## Enunciado:
Imprime literalmente la parte del fragmento sobre el don de la palabra que comienza en las palabras que contienen "En la adquisición" y termina después de "necesitando el teléfono.".

## Fragmento de página:

____________________

En la adquisición de un fluido vocabulario, en esa época, influyeron significativamente, primero la radio, después la televisión y lo que nos desató la lengua, fue el teléfono fijo. Nos permitía hablar, “hasta por los codos”, era fascinante, casi alucinante, hablar con nuestra amiga, o casi novia, por teléfono. Largas horas pasamos pegados de ese aparato. “cuelga tú, no cuelga tú, no tú, no tú…, y ahí nos quedábamos. Hasta que oíamos el grito del papá, o del hermano mayor, necesitando el teléfono.
Y enfrentamos la vida, con las palabras almacenadas en nuestro interior, pues algún día nos dijeron de la “abundancia del corazón, nacen las palabras. Gracias a ese acervo, menú, portafolio, equipaje, somos seres sociales, nos relacionamos, progresamos, abrimos puertas, prometimos, nos comprometimos, aceptamos, nos aceptaron, cumplimos, nos dieron muchas oportunidades, creyeron en nosotros, y triunfamos. Es algo maravilloso, es el don de la palabra. Y nosotros los docentes somos testimonios de ese regalo divino. “En el principio ya existía la palabra”.
Pero en qué momento pasamos tantas páginas de la existencia. Y ahorramos palabras para esparcirlas ahora que somos mayores a nuestros hijos, nietos, y no, están pegados de otras fuentes de enseñanza. Es que ya no necesitan al otro. Uno ve por la calle personas hablando solas, pero no hay tal, están conectadas mediante un audífono, a un celular hablando con alguien, muy lejos de allí. Y nos están mutilando las palabras, lo normal son las apócopes, expresiones cortas. Volvimos a los marconis de nuestra época. Lo que impera es la síntesis, los metalenguajes. Se acabó la redacción, las cartas. Se mandan mensajes, podcasts, publicaciones en cuenta X, Messenger, Instagram, Facebook, WhatsApp. Y se puede negar la autoría, eliminar el mensaje, me hackearon la cuenta, me están haciendo bulliyng. Y sigue un vocabulario nuevo que sonroja al más actualizado.

____________________

## Material proporcionado:
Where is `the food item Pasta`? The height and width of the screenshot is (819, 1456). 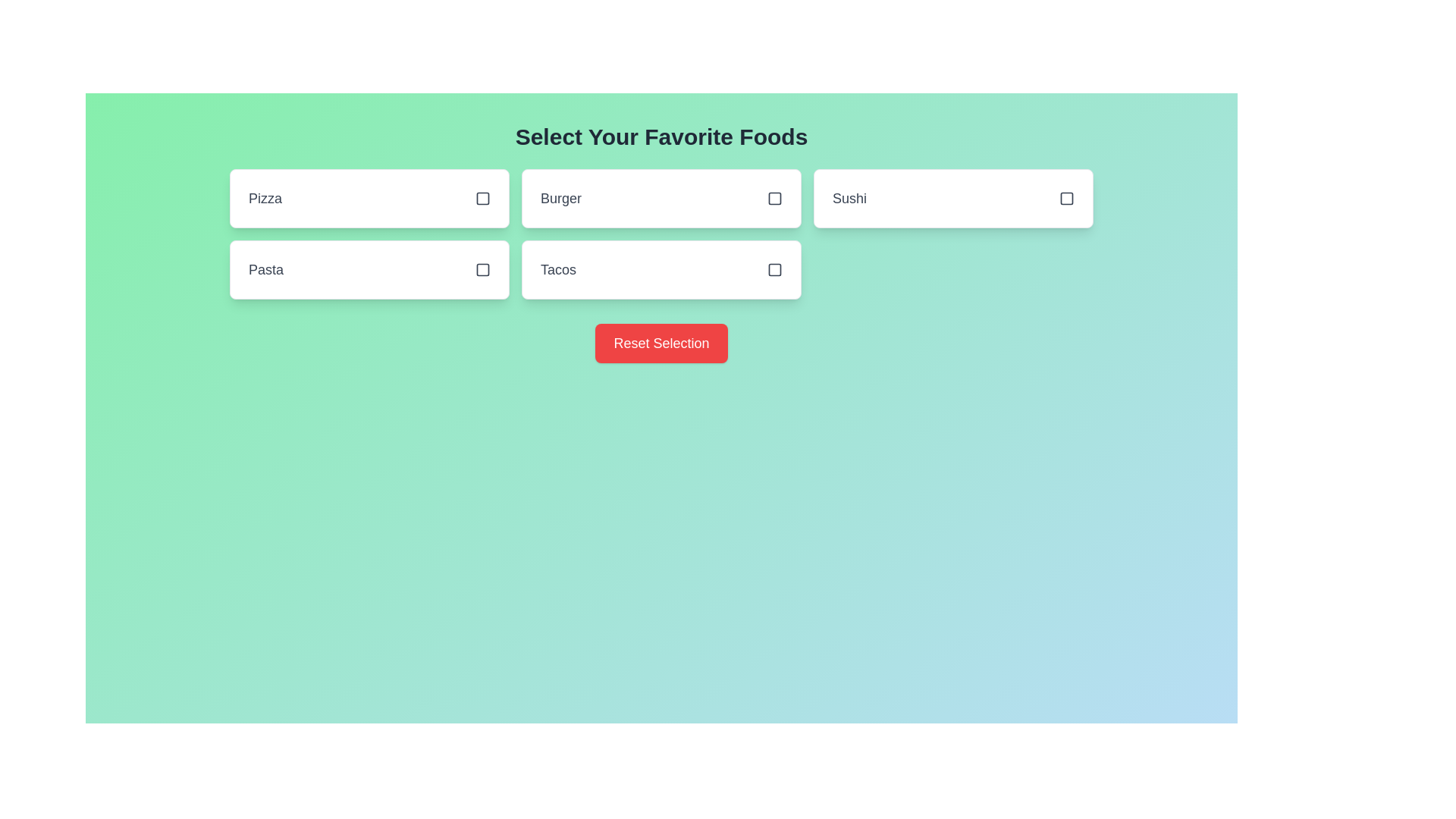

____________________

## Tu solución:
En la adquisición de un fluido vocabulario, en esa época, influyeron significativamente, primero la radio, después la televisión y lo que nos desató la lengua, fue el teléfono fijo. Nos permitía hablar, “hasta por los codos”, era fascinante, casi alucinante, hablar con nuestra amiga, o casi novia, por teléfono. Largas horas pasamos pegados de ese aparato. “cuelga tú, no cuelga tú, no tú, no tú…, y ahí nos quedábamos. Hasta que oíamos el grito del papá, o del hermano mayor, necesitando el teléfono.